Every line of the material that includes the word "right" is to be shown.

____________________

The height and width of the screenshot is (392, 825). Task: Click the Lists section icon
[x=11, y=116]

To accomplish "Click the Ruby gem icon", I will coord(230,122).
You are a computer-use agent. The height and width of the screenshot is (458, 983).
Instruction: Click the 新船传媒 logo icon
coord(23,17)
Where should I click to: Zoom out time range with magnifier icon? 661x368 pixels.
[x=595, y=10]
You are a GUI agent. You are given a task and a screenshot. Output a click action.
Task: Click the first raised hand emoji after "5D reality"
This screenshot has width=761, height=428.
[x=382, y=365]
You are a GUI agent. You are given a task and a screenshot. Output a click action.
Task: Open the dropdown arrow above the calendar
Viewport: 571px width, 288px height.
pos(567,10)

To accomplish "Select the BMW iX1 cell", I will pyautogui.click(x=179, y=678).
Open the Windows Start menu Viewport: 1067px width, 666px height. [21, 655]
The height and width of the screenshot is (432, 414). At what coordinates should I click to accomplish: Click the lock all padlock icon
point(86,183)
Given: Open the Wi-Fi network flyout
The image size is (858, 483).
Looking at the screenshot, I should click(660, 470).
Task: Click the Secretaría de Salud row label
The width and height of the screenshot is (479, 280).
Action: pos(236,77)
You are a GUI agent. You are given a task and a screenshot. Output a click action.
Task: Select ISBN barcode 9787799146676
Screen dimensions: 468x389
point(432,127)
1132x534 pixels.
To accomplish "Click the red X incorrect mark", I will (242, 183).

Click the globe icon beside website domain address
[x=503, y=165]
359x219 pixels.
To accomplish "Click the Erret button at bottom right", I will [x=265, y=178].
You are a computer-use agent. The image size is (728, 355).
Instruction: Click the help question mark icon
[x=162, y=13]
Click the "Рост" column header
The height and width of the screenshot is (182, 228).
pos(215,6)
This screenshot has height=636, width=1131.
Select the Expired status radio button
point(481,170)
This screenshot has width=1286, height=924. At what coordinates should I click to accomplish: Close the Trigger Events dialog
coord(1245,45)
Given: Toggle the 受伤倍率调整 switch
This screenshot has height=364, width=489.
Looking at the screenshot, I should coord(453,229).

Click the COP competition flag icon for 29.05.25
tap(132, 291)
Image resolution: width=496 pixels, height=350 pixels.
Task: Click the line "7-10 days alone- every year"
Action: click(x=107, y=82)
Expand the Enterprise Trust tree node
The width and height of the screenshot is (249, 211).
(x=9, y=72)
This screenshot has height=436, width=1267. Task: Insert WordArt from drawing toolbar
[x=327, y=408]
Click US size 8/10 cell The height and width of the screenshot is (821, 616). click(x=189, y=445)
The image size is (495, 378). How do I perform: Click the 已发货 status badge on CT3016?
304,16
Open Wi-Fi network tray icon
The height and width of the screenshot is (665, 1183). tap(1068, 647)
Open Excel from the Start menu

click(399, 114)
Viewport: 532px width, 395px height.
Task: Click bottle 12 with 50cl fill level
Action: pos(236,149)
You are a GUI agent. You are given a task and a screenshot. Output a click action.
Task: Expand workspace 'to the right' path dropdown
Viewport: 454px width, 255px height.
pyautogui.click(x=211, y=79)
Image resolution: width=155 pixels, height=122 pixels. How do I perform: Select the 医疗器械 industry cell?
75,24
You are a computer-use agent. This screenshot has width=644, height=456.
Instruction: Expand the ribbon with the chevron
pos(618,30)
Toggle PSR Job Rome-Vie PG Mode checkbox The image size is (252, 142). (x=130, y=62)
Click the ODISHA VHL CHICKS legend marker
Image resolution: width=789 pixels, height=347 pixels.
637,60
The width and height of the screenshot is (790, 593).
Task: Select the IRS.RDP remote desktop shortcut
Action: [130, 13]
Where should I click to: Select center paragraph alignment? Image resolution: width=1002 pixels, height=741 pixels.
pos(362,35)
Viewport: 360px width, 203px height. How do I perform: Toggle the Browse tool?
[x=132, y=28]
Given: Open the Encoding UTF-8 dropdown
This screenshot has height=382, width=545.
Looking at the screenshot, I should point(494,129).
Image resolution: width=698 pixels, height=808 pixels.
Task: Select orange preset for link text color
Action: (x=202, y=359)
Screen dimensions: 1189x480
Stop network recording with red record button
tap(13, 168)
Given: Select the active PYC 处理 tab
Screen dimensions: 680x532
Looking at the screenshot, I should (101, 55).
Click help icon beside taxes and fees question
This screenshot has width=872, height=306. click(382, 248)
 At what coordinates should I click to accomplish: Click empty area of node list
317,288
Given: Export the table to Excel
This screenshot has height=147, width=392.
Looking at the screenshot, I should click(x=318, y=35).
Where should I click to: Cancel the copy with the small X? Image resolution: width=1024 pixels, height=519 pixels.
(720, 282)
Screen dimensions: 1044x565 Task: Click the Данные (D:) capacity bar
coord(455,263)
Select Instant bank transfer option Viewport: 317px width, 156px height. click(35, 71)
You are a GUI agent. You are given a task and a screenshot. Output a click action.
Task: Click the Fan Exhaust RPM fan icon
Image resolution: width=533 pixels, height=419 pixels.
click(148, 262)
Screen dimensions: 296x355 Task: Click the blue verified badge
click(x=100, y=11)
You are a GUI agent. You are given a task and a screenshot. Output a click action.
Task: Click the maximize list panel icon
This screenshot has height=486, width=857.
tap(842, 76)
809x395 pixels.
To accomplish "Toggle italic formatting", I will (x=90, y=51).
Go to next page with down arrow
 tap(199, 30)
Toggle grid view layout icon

____________________

(Solution to the problem):
To accomplish "Click the Erret button at bottom right", I will [x=265, y=178].
Task: Expand workspace 'to the right' path dropdown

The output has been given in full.